Rewrite every line from the start of the items through the line that contains "Conteúdo (340, 205)", inclusive, leaving lines without coordinate pairs unchanged. Scale each x and y coordinate in those pairs by 1.9 and round to a whole number, with halves rounding up.

Part of a data file
╔══
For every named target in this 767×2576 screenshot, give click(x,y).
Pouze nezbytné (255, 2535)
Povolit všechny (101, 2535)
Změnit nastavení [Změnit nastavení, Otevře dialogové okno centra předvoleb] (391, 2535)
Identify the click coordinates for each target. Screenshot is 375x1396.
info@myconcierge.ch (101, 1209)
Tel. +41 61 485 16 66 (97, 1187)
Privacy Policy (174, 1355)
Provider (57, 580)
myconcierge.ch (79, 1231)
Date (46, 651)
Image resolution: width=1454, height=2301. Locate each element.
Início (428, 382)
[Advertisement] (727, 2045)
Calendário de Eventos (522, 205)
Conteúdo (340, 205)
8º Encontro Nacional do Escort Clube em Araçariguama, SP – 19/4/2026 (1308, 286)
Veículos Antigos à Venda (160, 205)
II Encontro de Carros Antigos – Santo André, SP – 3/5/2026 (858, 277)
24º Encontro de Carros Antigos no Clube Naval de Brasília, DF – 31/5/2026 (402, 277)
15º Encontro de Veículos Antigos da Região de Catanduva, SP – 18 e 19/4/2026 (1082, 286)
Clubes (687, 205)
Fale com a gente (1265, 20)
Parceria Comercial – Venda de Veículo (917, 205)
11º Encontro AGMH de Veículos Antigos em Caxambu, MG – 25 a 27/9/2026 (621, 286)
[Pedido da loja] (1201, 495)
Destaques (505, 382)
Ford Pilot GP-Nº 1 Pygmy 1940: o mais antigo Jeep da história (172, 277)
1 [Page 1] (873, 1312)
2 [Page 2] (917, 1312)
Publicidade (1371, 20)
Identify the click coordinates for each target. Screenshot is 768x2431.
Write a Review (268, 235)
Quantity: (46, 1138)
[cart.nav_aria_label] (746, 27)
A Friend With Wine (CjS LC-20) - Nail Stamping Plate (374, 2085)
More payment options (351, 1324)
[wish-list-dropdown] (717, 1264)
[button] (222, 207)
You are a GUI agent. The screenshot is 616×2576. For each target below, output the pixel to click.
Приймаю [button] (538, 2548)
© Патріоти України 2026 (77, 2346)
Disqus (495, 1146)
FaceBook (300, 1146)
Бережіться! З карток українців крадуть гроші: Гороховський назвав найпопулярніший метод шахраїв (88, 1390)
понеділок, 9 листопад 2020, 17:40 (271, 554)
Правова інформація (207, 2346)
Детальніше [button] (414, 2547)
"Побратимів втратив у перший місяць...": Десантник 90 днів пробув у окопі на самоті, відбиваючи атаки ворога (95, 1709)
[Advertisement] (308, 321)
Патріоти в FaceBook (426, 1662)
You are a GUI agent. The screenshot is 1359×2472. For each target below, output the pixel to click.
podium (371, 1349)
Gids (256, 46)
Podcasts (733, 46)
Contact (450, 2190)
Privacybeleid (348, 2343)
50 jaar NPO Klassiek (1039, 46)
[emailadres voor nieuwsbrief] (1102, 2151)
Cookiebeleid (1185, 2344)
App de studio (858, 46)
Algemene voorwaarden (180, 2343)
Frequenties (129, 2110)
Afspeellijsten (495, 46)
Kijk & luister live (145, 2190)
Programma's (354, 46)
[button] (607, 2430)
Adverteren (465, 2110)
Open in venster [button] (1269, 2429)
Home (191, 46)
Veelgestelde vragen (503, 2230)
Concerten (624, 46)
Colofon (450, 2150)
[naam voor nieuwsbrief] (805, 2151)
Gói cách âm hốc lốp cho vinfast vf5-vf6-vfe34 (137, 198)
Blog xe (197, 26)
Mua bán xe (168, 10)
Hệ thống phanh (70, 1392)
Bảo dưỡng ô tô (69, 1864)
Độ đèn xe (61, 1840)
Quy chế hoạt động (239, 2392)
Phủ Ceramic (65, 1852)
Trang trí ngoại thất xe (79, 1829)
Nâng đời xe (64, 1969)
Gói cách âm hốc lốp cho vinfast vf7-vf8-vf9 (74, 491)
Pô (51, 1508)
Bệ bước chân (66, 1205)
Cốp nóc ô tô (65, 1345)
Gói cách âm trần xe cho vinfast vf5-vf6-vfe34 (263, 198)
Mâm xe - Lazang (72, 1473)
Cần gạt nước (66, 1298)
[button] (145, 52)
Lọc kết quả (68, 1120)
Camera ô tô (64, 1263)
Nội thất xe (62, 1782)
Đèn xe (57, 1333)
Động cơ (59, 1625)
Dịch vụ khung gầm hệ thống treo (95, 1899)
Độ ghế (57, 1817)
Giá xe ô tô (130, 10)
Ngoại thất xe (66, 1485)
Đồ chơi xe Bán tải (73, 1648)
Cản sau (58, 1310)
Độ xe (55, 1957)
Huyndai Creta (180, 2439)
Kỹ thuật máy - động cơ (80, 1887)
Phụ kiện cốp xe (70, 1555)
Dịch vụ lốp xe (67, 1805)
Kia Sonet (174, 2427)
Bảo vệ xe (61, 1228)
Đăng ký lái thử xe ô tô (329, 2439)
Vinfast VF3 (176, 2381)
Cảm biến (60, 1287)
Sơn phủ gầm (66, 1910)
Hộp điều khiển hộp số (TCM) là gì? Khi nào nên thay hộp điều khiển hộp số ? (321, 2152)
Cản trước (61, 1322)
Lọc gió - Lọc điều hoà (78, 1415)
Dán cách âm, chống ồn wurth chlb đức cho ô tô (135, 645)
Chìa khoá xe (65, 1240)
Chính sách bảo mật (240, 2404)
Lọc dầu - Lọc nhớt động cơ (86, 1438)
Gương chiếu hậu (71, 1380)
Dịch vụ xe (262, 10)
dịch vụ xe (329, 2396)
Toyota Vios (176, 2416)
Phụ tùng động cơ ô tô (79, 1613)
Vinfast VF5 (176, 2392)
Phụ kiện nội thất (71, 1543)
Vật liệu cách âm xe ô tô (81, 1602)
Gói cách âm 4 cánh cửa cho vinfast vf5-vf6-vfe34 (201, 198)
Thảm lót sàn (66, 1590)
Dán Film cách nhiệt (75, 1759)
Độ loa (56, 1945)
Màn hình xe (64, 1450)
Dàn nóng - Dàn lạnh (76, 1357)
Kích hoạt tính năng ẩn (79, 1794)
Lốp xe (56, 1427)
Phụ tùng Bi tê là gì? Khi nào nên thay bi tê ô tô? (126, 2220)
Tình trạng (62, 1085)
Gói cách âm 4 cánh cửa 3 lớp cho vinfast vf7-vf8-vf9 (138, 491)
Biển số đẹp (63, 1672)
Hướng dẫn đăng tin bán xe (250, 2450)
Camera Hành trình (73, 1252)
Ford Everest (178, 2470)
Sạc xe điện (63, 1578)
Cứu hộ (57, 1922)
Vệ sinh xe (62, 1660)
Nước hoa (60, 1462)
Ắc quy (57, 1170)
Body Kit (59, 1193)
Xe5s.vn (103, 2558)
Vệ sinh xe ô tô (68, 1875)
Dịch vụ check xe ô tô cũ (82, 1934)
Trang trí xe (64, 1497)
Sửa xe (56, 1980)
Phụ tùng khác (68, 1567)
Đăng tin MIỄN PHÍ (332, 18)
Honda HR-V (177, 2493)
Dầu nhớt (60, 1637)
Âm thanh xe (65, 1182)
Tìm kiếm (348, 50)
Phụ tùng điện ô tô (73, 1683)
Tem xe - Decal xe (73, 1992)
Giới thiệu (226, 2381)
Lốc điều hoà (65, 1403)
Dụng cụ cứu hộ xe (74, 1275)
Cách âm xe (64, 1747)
╚══
* [TASK OUTPUT]
For every named target in this 767×2576 screenshot, give click(x,y).
Pouze nezbytné (485, 4817)
Povolit všechny (192, 4817)
Změnit nastavení [Změnit nastavení, Otevře dialogové okno centra předvoleb] (743, 4817)
Identify the click coordinates for each target. Screenshot is 375x1396.
info@myconcierge.ch (192, 2297)
Tel. +41 61 485 16 66 (184, 2255)
Privacy Policy (331, 2575)
Provider (108, 1102)
myconcierge.ch (150, 2339)
Date (87, 1237)
Image resolution: width=1454, height=2301. Locate each element.
Início (813, 726)
[Advertisement] (1381, 3886)
Calendário de Eventos (992, 390)
Conteúdo (646, 390)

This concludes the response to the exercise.